[Listed records — start]
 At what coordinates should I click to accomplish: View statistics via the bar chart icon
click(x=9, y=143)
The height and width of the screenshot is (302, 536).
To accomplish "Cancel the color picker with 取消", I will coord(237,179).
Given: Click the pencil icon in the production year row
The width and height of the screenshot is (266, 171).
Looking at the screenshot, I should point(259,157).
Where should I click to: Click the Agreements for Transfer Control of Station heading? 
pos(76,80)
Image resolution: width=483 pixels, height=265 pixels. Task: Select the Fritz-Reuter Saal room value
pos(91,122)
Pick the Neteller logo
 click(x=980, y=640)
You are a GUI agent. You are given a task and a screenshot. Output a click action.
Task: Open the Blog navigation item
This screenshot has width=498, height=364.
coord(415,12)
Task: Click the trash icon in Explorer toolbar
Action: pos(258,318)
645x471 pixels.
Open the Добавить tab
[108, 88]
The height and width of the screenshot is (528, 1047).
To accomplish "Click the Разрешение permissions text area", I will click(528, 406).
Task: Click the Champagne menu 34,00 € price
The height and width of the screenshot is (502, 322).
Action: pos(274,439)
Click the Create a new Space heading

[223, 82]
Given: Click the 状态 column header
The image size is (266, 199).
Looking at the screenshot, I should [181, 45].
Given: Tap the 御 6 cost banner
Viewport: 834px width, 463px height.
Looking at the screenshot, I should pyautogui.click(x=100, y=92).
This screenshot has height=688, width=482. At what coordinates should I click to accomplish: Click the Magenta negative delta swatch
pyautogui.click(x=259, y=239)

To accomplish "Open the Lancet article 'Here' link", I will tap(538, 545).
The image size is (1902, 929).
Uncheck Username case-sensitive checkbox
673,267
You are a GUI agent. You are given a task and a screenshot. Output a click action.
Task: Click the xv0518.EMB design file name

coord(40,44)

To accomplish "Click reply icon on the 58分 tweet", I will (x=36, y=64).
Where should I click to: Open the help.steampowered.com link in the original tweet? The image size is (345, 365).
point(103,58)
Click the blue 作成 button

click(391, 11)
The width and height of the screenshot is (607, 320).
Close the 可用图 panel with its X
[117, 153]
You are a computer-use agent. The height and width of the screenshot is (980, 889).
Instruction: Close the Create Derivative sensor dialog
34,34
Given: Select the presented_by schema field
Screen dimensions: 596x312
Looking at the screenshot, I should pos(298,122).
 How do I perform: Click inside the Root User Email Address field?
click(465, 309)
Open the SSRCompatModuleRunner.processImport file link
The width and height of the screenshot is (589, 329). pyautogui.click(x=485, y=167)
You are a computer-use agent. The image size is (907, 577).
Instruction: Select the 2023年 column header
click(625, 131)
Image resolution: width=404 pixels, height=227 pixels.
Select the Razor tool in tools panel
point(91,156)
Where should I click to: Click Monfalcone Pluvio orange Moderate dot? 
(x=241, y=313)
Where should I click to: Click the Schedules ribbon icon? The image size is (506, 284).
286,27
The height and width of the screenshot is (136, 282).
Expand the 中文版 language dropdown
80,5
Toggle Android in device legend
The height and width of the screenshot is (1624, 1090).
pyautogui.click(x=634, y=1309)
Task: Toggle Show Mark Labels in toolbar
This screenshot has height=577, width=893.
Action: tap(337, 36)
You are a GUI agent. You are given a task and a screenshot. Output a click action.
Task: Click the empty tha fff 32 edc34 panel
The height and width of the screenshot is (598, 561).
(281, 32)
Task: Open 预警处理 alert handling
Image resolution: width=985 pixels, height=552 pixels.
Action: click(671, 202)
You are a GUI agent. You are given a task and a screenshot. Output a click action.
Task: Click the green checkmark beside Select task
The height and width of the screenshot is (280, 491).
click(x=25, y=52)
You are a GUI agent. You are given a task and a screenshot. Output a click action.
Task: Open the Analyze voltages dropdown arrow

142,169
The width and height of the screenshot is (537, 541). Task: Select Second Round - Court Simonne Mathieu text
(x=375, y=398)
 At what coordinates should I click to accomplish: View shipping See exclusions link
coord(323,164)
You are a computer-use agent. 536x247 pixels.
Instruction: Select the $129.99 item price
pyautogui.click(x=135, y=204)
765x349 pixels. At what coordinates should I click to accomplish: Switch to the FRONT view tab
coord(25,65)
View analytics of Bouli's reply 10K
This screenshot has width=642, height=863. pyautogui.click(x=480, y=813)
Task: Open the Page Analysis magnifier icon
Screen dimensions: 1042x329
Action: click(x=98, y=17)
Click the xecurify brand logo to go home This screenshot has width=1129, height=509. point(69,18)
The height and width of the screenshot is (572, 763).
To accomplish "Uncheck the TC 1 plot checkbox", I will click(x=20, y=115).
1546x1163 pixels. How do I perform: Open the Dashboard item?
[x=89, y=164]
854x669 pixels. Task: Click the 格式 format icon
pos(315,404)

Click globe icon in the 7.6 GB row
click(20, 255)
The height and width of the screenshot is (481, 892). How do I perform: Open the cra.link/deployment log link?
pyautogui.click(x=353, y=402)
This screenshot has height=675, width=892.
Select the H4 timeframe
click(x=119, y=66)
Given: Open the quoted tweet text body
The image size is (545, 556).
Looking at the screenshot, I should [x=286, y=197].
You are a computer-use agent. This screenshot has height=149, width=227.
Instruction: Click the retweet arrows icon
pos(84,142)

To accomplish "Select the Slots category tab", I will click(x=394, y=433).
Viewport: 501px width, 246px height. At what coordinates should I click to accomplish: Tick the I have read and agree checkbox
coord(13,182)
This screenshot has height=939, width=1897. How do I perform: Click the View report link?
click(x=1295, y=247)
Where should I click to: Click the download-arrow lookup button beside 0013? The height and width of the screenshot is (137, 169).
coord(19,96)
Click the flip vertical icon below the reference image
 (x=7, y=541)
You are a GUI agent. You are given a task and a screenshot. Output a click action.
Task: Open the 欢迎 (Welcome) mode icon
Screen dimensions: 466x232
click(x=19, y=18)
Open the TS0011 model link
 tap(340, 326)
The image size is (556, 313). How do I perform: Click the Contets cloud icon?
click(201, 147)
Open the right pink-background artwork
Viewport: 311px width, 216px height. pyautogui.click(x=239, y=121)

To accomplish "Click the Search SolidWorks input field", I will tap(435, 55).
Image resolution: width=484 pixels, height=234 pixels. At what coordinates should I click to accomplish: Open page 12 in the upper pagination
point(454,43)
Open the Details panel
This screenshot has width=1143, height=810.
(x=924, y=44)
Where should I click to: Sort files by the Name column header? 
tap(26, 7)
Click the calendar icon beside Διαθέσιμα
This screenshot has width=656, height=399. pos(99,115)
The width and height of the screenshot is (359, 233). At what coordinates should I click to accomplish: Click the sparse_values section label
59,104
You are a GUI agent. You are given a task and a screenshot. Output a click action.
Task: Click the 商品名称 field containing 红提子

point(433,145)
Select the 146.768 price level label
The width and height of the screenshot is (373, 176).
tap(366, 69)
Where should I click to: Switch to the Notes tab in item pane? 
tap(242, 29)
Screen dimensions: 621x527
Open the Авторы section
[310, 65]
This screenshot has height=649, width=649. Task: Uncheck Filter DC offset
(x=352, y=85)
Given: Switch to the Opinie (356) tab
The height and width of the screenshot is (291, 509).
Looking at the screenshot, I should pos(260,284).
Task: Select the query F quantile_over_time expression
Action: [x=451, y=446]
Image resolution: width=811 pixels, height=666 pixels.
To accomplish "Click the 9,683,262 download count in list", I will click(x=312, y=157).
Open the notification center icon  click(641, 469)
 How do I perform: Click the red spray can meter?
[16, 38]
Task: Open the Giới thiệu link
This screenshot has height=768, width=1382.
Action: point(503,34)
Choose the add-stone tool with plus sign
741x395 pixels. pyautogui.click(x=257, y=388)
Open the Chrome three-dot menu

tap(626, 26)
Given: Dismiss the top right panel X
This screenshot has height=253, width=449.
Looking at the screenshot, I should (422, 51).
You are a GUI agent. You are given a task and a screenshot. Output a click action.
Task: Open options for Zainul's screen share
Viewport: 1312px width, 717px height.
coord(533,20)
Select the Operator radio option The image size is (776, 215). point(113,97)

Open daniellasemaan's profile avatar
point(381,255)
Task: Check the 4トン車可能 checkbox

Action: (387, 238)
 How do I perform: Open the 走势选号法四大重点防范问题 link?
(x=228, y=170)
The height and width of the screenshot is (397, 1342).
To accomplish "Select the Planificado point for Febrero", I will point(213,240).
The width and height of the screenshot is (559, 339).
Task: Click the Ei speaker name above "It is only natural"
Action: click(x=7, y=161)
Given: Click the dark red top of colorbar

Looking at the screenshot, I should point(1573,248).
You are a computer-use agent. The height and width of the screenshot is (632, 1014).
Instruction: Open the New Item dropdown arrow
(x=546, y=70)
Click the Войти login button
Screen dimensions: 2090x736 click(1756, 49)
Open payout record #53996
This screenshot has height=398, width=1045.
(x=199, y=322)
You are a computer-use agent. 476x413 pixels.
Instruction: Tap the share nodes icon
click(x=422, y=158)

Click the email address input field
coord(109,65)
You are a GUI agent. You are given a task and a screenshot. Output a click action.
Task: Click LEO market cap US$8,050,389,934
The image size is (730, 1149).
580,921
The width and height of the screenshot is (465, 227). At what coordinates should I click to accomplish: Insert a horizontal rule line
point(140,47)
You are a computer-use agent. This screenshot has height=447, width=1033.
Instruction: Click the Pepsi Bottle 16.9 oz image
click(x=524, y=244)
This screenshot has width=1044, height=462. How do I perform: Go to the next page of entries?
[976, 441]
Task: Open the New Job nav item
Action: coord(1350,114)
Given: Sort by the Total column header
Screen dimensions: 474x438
[Listed records — finish]
When the line with "Pick the Neteller logo" is reached in the data above, start copying there, and copy each line exactly until the line with "is (980, 889)." has been copied; copy nothing else.

• [Finished task]:
Pick the Neteller logo
 click(x=980, y=640)
You are a GUI agent. You are given a task and a screenshot. Output a click action.
Task: Open the Blog navigation item
This screenshot has width=498, height=364.
coord(415,12)
Task: Click the trash icon in Explorer toolbar
Action: pos(258,318)
645x471 pixels.
Open the Добавить tab
[108, 88]
The height and width of the screenshot is (528, 1047).
To accomplish "Click the Разрешение permissions text area", I will click(528, 406).
Task: Click the Champagne menu 34,00 € price
The height and width of the screenshot is (502, 322).
Action: pos(274,439)
Click the Create a new Space heading

[223, 82]
Given: Click the 状态 column header
The image size is (266, 199).
Looking at the screenshot, I should [181, 45].
Given: Tap the 御 6 cost banner
Viewport: 834px width, 463px height.
Looking at the screenshot, I should pyautogui.click(x=100, y=92).
This screenshot has height=688, width=482. At what coordinates should I click to accomplish: Click the Magenta negative delta swatch
pyautogui.click(x=259, y=239)

To accomplish "Open the Lancet article 'Here' link", I will tap(538, 545).
The image size is (1902, 929).
Uncheck Username case-sensitive checkbox
673,267
You are a GUI agent. You are given a task and a screenshot. Output a click action.
Task: Click the xv0518.EMB design file name

coord(40,44)

To accomplish "Click reply icon on the 58分 tweet", I will (x=36, y=64).
Where should I click to: Open the help.steampowered.com link in the original tweet? The image size is (345, 365).
point(103,58)
Click the blue 作成 button

click(391, 11)
The width and height of the screenshot is (607, 320).
Close the 可用图 panel with its X
[117, 153]
You are a computer-use agent. The height and width of the screenshot is (980, 889).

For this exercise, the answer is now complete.